When the horizontal string is struck with sticks, its vibrations are transmitted by the vertical string to the lid, which resounds over the pit. The string has the gigantic length of thirteen or fourteen feet, which is one reason for supposing that the Annamese ground-zither is the oldest one, because experience shows that the evolution of every primitive instrument begins with large sizes and ends with small ones. The string is not made of twisted fiber, nor of gut or horsehair or wire. It is a ribbon or rattan half an inch thick which, owing to its great length, is elastic enough to vibrate when struck with a stick. The rattan is replaced by twisted fiber only in later ground-zithers.
The ground-zither is also interesting from the angle of musical evolution. Two different notes can be produced successively if the central cord severs the string into two vibrating sections of unequal length. On the island of Madura near Java, a very backward country, the natives even make a double-zither with two pits and two bridges. These afford three different vibrating lengths in the same string: from the first peg to the first bridge, between the two bridges, and from the second bridge to the second peg in the earth.
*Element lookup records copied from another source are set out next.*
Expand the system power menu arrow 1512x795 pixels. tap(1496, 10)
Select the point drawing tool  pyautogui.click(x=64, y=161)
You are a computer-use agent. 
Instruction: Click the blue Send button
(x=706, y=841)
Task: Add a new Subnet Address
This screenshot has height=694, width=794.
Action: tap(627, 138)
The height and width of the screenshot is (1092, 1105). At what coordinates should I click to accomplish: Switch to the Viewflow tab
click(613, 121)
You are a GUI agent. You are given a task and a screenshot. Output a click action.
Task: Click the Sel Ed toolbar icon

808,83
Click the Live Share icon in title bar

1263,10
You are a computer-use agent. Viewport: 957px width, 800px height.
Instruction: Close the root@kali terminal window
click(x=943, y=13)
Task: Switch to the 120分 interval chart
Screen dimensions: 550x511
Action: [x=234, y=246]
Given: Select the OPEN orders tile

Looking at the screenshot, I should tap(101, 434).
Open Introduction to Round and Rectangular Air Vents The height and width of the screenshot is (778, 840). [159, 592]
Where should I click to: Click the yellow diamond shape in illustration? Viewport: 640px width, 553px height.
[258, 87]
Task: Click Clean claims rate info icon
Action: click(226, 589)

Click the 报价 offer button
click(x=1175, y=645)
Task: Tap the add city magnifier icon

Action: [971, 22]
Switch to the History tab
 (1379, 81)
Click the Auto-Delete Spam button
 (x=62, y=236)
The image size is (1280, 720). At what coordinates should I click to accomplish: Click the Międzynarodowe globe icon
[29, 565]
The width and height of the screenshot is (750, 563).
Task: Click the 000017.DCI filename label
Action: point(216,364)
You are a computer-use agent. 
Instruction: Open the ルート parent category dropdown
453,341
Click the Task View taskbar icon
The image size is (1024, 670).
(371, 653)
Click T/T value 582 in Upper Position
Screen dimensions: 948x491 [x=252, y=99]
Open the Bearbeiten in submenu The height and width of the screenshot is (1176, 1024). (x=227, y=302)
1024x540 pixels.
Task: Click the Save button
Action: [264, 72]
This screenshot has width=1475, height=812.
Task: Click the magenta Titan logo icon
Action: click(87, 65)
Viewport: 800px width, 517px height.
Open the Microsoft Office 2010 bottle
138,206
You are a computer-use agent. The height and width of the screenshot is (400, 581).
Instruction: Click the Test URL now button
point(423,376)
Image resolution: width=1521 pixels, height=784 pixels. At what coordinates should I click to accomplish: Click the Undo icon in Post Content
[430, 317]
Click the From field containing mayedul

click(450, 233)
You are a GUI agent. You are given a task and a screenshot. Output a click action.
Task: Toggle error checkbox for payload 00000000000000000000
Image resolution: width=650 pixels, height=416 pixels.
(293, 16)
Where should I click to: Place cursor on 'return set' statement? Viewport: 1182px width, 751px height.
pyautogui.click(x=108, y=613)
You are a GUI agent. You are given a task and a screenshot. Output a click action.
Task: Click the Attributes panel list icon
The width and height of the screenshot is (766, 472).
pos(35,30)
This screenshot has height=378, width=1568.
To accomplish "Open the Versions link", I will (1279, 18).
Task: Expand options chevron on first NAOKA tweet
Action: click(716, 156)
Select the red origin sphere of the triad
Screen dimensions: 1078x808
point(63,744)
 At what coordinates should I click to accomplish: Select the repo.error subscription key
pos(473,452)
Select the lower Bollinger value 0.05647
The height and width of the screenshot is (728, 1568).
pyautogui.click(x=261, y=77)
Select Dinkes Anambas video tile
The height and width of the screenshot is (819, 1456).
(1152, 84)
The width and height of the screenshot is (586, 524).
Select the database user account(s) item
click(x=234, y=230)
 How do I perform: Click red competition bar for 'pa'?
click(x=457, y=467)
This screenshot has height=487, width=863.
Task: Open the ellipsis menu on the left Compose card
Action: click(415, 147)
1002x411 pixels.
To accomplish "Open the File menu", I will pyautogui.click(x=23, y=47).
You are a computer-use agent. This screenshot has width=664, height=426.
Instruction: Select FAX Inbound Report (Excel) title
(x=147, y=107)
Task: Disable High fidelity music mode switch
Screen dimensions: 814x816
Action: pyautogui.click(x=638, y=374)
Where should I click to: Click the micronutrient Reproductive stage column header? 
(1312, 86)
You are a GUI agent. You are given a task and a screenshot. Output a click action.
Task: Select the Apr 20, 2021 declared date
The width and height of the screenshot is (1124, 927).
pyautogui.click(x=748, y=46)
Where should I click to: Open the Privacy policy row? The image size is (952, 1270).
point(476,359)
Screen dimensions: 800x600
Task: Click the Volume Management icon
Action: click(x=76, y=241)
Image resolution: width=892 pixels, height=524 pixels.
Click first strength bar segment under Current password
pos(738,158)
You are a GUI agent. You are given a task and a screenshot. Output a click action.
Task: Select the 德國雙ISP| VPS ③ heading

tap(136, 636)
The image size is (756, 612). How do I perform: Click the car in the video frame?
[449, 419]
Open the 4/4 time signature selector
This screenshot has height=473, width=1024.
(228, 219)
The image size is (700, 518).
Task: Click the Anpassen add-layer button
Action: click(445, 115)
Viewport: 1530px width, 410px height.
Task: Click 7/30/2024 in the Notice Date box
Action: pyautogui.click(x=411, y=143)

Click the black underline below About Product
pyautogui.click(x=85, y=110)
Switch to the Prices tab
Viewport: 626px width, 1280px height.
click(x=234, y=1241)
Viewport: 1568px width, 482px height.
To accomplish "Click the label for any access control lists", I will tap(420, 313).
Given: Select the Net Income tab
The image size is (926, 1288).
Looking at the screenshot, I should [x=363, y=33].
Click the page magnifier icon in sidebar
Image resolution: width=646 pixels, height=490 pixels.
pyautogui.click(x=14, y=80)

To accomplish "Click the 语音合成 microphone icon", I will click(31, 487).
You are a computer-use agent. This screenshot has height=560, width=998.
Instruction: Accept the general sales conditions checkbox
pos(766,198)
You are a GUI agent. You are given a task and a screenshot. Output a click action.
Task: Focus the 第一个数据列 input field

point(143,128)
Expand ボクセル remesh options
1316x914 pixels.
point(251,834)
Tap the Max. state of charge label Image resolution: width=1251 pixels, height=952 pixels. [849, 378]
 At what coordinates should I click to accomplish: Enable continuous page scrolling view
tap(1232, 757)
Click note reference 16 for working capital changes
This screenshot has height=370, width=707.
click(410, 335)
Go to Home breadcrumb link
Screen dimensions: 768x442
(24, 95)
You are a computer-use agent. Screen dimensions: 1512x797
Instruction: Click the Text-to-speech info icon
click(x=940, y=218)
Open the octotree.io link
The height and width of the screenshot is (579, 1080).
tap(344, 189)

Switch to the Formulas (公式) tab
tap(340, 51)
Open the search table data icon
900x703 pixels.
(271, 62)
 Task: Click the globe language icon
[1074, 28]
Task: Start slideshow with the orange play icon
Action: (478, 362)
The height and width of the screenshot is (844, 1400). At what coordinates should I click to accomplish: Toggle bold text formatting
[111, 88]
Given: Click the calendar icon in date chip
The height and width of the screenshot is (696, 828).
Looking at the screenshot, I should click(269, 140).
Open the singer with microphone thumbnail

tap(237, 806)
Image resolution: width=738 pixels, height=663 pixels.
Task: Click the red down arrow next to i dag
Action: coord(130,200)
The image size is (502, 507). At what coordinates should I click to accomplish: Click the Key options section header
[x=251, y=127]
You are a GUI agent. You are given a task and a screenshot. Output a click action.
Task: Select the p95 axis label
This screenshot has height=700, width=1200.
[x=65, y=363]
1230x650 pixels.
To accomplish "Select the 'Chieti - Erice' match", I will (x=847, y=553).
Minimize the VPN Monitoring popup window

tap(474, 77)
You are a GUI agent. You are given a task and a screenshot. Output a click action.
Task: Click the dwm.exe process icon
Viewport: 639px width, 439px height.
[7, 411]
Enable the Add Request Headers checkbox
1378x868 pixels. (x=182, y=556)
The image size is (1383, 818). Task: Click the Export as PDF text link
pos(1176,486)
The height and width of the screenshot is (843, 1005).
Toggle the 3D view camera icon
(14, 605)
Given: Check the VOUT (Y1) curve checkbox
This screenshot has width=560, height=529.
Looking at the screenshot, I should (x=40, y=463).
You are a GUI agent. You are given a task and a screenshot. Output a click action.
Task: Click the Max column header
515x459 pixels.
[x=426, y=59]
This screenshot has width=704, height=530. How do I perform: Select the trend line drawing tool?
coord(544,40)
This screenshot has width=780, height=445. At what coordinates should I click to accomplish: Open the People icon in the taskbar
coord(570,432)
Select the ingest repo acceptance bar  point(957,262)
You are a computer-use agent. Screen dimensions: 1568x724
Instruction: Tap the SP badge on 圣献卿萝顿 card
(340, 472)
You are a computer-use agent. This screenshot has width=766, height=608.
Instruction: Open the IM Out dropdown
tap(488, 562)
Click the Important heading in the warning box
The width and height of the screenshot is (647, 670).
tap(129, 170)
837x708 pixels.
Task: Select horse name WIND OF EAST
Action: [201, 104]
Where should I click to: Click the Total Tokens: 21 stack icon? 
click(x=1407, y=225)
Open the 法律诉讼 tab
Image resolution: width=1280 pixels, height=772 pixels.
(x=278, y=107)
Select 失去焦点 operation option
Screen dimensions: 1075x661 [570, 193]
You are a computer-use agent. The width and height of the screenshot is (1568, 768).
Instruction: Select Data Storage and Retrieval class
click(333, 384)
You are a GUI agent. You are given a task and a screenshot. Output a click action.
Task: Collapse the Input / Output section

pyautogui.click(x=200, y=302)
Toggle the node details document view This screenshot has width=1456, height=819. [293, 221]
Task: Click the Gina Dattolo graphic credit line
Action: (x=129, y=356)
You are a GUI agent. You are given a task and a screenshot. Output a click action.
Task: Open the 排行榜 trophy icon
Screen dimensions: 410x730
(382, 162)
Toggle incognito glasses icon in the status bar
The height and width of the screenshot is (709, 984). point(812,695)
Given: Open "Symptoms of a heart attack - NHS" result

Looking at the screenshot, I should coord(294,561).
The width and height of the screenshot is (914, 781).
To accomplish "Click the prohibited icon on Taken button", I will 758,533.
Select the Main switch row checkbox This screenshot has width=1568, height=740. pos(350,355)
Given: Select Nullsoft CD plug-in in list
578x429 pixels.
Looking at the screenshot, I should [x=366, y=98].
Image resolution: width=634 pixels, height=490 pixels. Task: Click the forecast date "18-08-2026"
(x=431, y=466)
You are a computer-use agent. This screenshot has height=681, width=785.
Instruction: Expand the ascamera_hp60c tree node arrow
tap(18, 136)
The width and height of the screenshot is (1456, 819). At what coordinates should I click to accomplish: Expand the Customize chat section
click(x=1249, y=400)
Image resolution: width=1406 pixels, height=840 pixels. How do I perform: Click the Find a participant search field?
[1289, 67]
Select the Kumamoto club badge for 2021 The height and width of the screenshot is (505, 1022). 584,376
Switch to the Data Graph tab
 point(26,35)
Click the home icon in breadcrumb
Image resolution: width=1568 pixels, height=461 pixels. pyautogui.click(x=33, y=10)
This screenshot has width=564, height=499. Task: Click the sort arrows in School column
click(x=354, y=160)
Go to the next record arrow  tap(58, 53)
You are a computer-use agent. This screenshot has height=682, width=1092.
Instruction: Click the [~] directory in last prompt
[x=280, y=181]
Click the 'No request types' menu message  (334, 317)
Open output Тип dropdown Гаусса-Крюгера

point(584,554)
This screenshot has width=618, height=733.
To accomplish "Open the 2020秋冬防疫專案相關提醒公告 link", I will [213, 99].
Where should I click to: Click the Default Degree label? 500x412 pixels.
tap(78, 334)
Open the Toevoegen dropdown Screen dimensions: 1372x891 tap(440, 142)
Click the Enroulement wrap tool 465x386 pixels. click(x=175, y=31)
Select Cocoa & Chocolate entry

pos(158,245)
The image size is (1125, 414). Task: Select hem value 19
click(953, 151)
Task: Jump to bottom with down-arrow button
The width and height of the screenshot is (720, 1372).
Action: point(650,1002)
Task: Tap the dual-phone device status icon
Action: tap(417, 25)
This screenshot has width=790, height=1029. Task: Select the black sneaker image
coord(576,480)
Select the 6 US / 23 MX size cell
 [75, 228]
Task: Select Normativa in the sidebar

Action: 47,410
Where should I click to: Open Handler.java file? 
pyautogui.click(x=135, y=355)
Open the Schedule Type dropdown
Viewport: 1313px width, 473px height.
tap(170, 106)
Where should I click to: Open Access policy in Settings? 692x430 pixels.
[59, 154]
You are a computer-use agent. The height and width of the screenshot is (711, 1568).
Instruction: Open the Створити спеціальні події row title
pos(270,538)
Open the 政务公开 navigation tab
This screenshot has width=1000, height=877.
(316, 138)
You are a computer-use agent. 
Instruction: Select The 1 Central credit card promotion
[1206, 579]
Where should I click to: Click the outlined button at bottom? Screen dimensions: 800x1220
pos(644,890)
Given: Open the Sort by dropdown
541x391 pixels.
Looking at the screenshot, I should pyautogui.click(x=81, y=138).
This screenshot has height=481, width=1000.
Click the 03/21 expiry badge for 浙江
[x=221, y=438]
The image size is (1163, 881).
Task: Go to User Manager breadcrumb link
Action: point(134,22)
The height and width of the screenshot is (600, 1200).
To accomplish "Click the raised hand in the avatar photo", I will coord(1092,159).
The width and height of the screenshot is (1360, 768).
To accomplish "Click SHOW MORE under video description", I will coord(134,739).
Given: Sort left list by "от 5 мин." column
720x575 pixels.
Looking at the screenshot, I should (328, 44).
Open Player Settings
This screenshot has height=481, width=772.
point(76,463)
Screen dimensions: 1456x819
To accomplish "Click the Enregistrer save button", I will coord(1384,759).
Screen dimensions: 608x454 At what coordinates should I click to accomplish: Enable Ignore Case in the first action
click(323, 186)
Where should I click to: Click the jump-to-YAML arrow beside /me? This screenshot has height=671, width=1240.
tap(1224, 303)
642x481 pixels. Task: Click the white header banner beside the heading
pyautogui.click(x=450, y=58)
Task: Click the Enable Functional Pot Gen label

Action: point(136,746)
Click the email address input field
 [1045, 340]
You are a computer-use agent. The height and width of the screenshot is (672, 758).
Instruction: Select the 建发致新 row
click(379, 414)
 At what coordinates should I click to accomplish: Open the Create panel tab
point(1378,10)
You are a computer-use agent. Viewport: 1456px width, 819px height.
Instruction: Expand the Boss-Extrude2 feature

Thus, the Madurese play rudimentary melodies of three notes repeated over and over.
A second type of ground-zither is still preserved among Javanese children and by the Bube on Fernando Póo in the African Atlantic. Several strings with a separate pit each are stretched side by side; this is once more the first principle of uniting instruments of the same kind, but of different length, to form sets. The only recorded ritual in which the ground-zither is used was found among the Makua in East Africa. There it is struck when, before initiation, girls are taught about sexual intercourse. The principle of the ground-zither, combined with other principles, is characteristic of the musical bow.